[PATCH] single item stack chunks

0 views
Skip to first unread message

Leopold Toetsch

unread,
Mar 23, 2004, 6:34:27 AM3/23/04
to P6I
I've stripped down the whole stack code to use one item per chunk. It
passes all tests (3 disabled that push infintely and check for
CHECK_LIMIT and t/pmc/eval_6 which is borken).

This slows down register saving (and other stack operations)
considerably whithout any additional measures[1]:

$ perl tools/dev/parrotbench.pl -c=parrotbench.conf -b='^oof' -t
Numbers are cpu times in seconds. (lower is better)
p-j-Oc parr-j parr-C perl-th perl python ruby
oofib 4.150s 11.530s 12.450s 4.100s 3.540s 2.140s 2.170s

p-j-Oc = parrot -j -Oc where savetop is optimized to pushtopp
parr-j = parrot -j, all 4 registers are saved (both unoptimized build)

[1] The old stack code used a next pointer to prevent stack thrashing.
This is of not much use for single items (and probably doesn't work with
Continuations), so I'm thinking of dedicated free_lists (again!) that
hold popped of stack items of one buffer size kind. They'll be kept
alive by marking them during DOD. If we cannot do this, I see not much
chance to gain old subroutine call performance.

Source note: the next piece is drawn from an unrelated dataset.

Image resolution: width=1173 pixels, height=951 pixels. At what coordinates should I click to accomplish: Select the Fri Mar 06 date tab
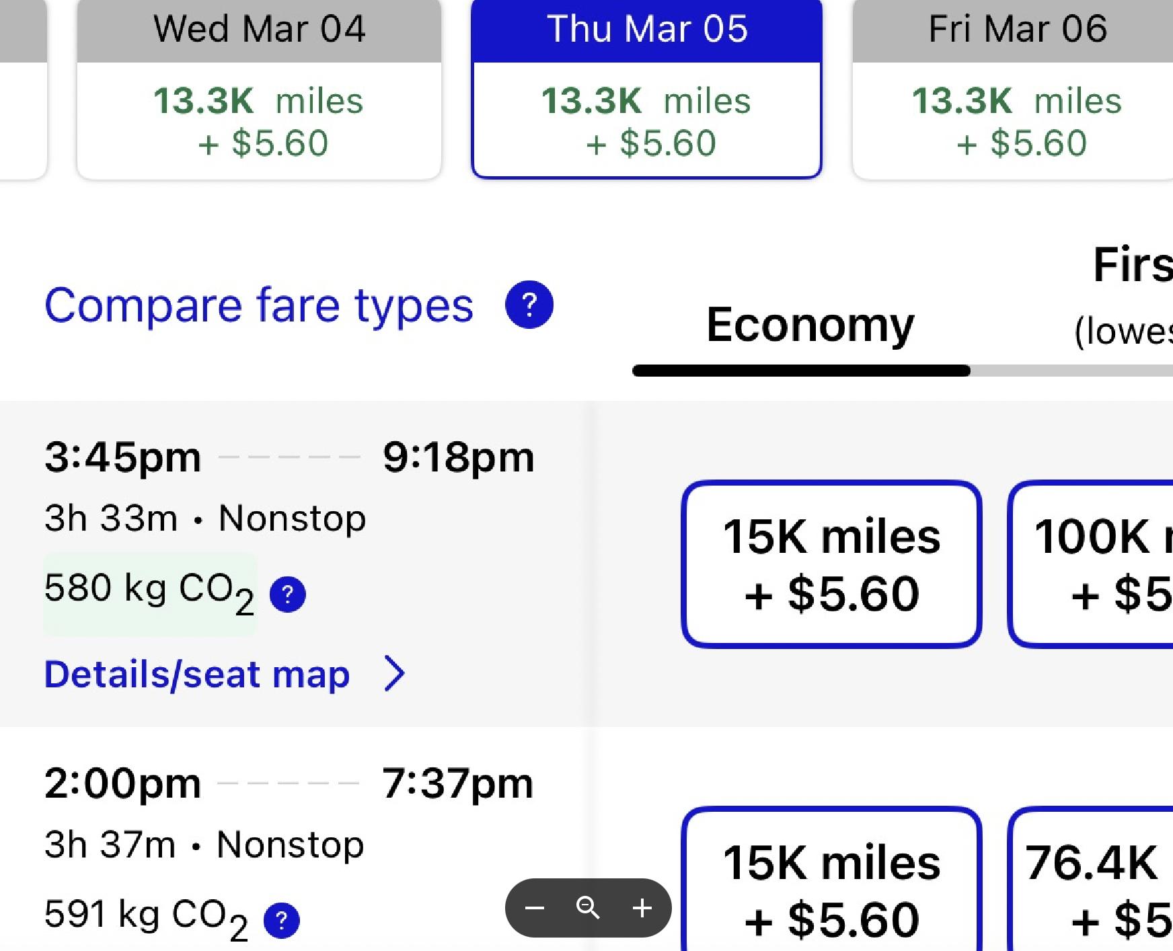pyautogui.click(x=1016, y=90)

Here is the diffstat of the patch:
classes/closure.pmc | 3
classes/coroutine.pmc | 2
imcc/pcc.c | 8 +-
include/parrot/stacks.h | 13 ---
src/debug.c | 16 +---
src/register.c | 46 +++++-------
src/stack_common.c | 142 ++++----------------------------------
src/stacks.c | 57 ++++++---------
src/sub.c | 18 +---
t/op/stacks.t | 4 -
t/pmc/eval.t | 4 +
11 files changed, 86 insertions(+), 227 deletions(-)

TODOS: cleanup, POD, debug.c stack commands.

leo

stack-items.patch

Dan Sugalski

unread,
Mar 23, 2004, 10:53:29 AM3/23/04
to Leopold Toetsch, P6I
At 12:34 PM +0100 3/23/04, Leopold Toetsch wrote:
>I've stripped down the whole stack code to use one item per chunk.
>It passes all tests (3 disabled that push infintely and check for
>CHECK_LIMIT and t/pmc/eval_6 which is borken).

From reading this patch, either something's horribly wrong here or
the stack code's mutated beyond all recognition since the last time I
looked. For this to be reasonable we need:

1) A stack chunk freelist, akin to the PMC and buffer freelists
2) The stack entry has to look something like:

struct {
struct IntStackFrame *prev;
INTVAL Registers[REGSPERFRAME];
} IntStackFrame;

It could be a union of INTVAL, NUMVAL, STRING *, and PMC * if we
don't want to maintain several free lists. Throwing a flag word in
there's probably not out of order either.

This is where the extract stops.